VMProtect trace parser

6 min readSep 13, 2024

Abstract

In my previous article, I explained several features of VMProtect. While the obfuscation techniques employed by VMProtect are not particularly advanced, its extremely redundant mechanisms still require significant time to analyze. As analysts, we often need to identify where Windows API calls are made and which APIs are being called. To address this, I created a simple tool that extracts API calls using trace data from the well-known disassembly tool, IDA. This tool allows us to identify the addresses of API calls during the execution of a process, as well as the names of the called APIs.

Restrictions:

This is an article about the analysis of a packer, believed to be VMProtect, found in “PrivateLoader”. There remains the possibility that this malware disguised the packer it is using.
The version of the packer is unknown. Latest or older versions may have different functionality.

Malware hash:

MD5: F6570495946923AA4D1467FDBAFBC2F6
SHA1: A0390712FE78C98DB97DC7CCAEA6E0929F548C95

Tool (on Github):

https://github.com/Sachiel-archangel/VMProtect_TraceParser

Tool overview

When analyzing a packer that appears to be VMProtect, static analysis faces several challenges. In this packer, the main code runs in the .text section. However, the .text section of the packed executable code is filled with 0x00, and during the initial processing of the code, the section is stored the decrypted code. Additionally, when calling Windows APIs from the .text section, it goes through the .vmp0 section for obfuscation. As a result, the ImportTable is not used, making it unclear which Windows APIs are being called from the .text section. For more details on these techniques, please refer to the previous article.

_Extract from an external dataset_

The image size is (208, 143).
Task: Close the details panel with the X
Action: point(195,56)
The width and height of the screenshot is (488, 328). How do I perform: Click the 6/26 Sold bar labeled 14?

I considered dynamic analysis to be a good approach to solve this issue. Instead of going through the trouble of analyzing the decryption logic and creating an unpacker, it would be better to let the software decrypt the code itself. One method of dynamic analysis is to execute the software and obtain trace logs. This approach resolves the problems of encryption and Windows API obfuscation. However, as mentioned in the previous article, this packer inserts many redundant instructions, which contaminates the trace logs. Therefore, I came up with a method to extract Windows API calls from the trace logs. The Windows API calls are characterized by starting with a call instruction in the .text section and going through the code in the .vmp0 section to call the Windows API. By identifying this pattern, we can discover pairs of call instructions in the .text section and the corresponding Windows APIs being called.

This time, I used IDA to output the trace. IDA is one of the major tools in reverse engineering. Additionally, IDA offers a Free version and a more affordable Home edition. If you want to learn malware reverse engineering, I recommend adding this tool to your toolkit.

How to Use: Step-by-Step Guide

Load malware that uses VMProtect to IDA. Then perform the following steps:

Set the debugger to stop at the entry point.
Run debugging and stop at the entry point.
Set up the trace and start tracing.
Resume debugging.
Stop at any point and obtain a trace log file.
Pick up Windows API calls by tool.

1. Set the debugger to stop at the entry point

Set the debugger to stop at the entry point in the “Debugger” menu → “Debugger setup” dialog. Check the “Suspend on process entry point”. If you’re unsure what to choose when clicking the “Debugger” menu and seeing “Select debugger”, I recommend selecting “Local Windows debugger”.

2. Run debugging and stop at the entry point

“Debugger” → “Start process” to start the debugger. The process stops at the entry point.

3. Set up the trace and start tracing

To open the “Tracing options” dialog, select the menu item “Debugger” → “Tracing” → “Tracing options”. In this dialog, you must at least set the output file name for the trace and check the “Log return instructions” checkbox. For other parameters, see the figure.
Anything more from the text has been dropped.